I recently purchased Mad Science in Imperial City by Shanxing Wang. An interesting interview that helps explain some things in the collection is here. (Thanks, Joe for the links and suggestion!) I am currently working on putting together my capstone project exploring the behavior of light. Wang’s work of poems and prose definitely pushes the limits on form and originality. The voice throughout is completely scientific, and Wang, a native Chinese speaker, is free to play with the English language and word associations that sound similar but mean something different (ex: birch and bitch, he and she, is and it, is and si, etc.). This leads to a playful reading experience amongst a very formal, acedmic voice. I admire Wang for incorporating scientific attiributes to his poetry, using variable for people and places, and equations for situations. I connect with this because I see so many things as equations–not always in the sense of solving but in the sense of representations, replacements, and bridges to other ideas.
The collection starts (seemingly) as a poetic expression of reading an academic paper at a conference. The room is divided into quadraints and we see rotations in the speakers eyes and mind. Before long, we realize that this is not just about reading an academic paper, but talking about poetry, the learning of, the expression of, the interaction with, and the insuing (mis)understanding. By the time the reader concludes the first section, the question seems to be offered: What is poetry? If I stop and listen, can I hear it?
I have been mulling over this work for a month now. At first I was astonished at the newness of this type of writing–freshness. But alas, nothing is new under the sun. I came across a John Updike poem this week, with just as much scientific language and equationary wordings. “Midpoint” is divided into 5 sections, with each section beginning with an Argument. The first section is written in three line stanzas, with a rhyme scheme (loosely) of aba bcb cdc etc. The second section is mostly photographs, and the third section hammer home the science. The first few stanzas:
All things are Atoms: Earth and Water, Air
And Fire, all, Democritus foretold.
Swiss Paracelsus, in’s alchemic lair,
Saw Sulphur, Salt, and Mercury unfold
Amid MIllenial hopes of faking Gold.
Lavoisier dethroned Phlogiston; then
Molecular Analysis made bold
Foray into the gases: Hydrogen
Stood naked in the dazzled sight of Learned Men.
The Solid State, however, kept its grains
Of Microstructure coarsely veiled until
X-ray diffraction pierced the Crystal Planes
That roofed the giddy dance, the taut Quadrille
Where Silicon and Carbon Atoms will
Link Valencies, four-figured, hand in hand
With common Ions and Rare Earths to fill
The lattices of Matter, Salt or Sand,
With tiny Excitations, quantitively grand.
Later in that same section, Updike turns to equationary language with “T=3Nk is much too neat; / A rigid Crystal’s not a fluid Gas.”
The final stanza is all about Atoms and magnetism.
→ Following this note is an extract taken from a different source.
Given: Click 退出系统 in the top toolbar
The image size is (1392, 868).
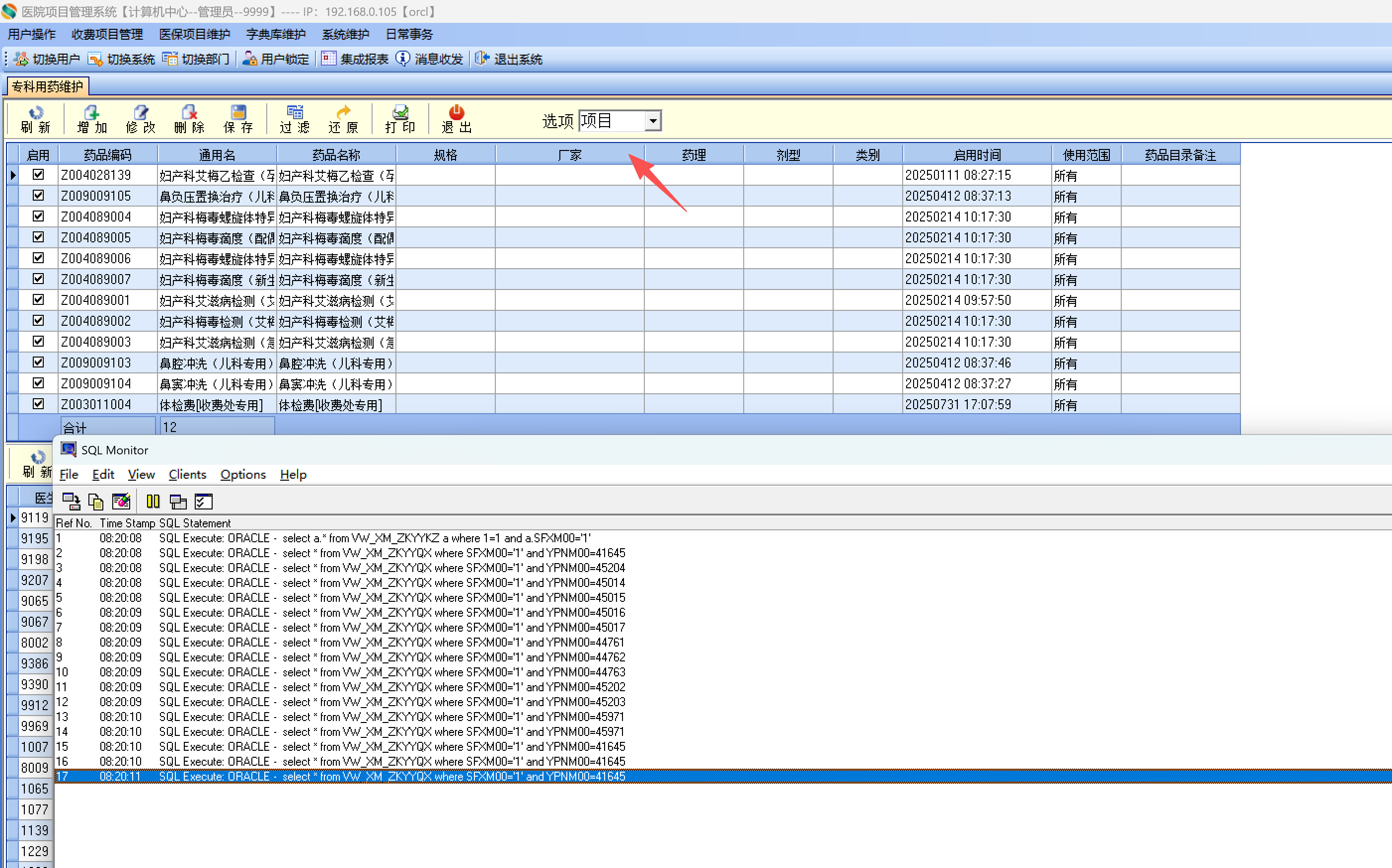Looking at the screenshot, I should click(509, 59).
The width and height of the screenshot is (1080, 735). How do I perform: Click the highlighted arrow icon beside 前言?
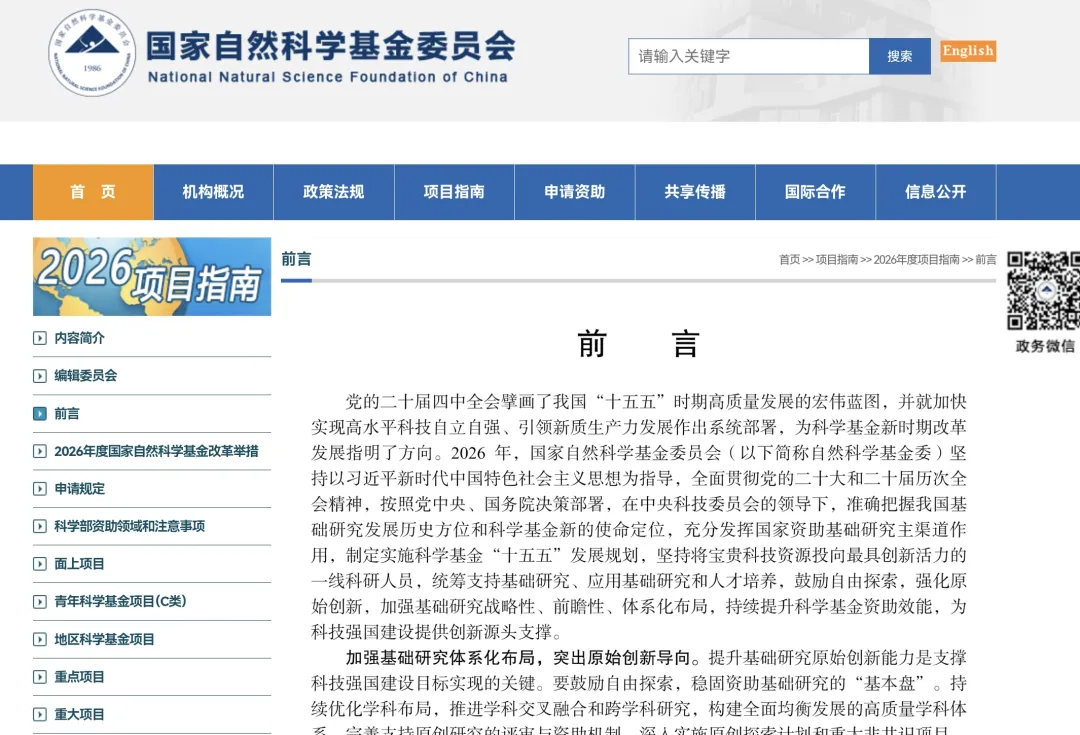tap(40, 413)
The fourth section dives into the complete abondonment of traditional form and uses diagrams, arrows, text pictures, indentations, and side thoughts. Much like Wang’s Mad Science! Still, Updike provides a further link into history by quoting Whitman in the final two sections.
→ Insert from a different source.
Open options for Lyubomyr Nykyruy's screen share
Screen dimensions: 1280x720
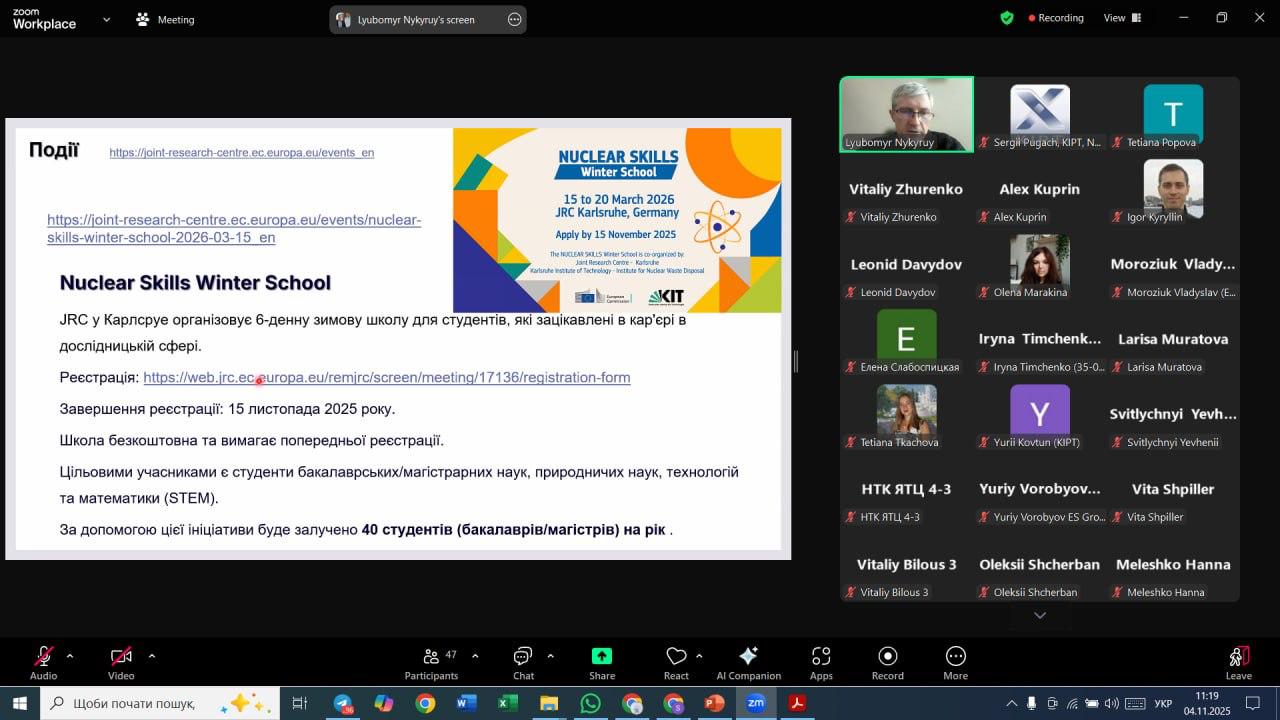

Wang pushes the limits of questioning form and word choice, thus bringing pleasure to the p-a crowd. But the irony is it isn’t new, as Updike (and I’m sure numerous others) accomplished the same thing. I’m struck that this ties back to Whitman, a seemingly unending source of inspiring newness. So maybe it is impossible to be truly post-avante, truly new, truly original. Maybe that’s a chink in the p-a armor, but it’s a good reminder to simply write; write the best and the most creative work possible. Experiment. Grow. Create. Ah, my poetic dream!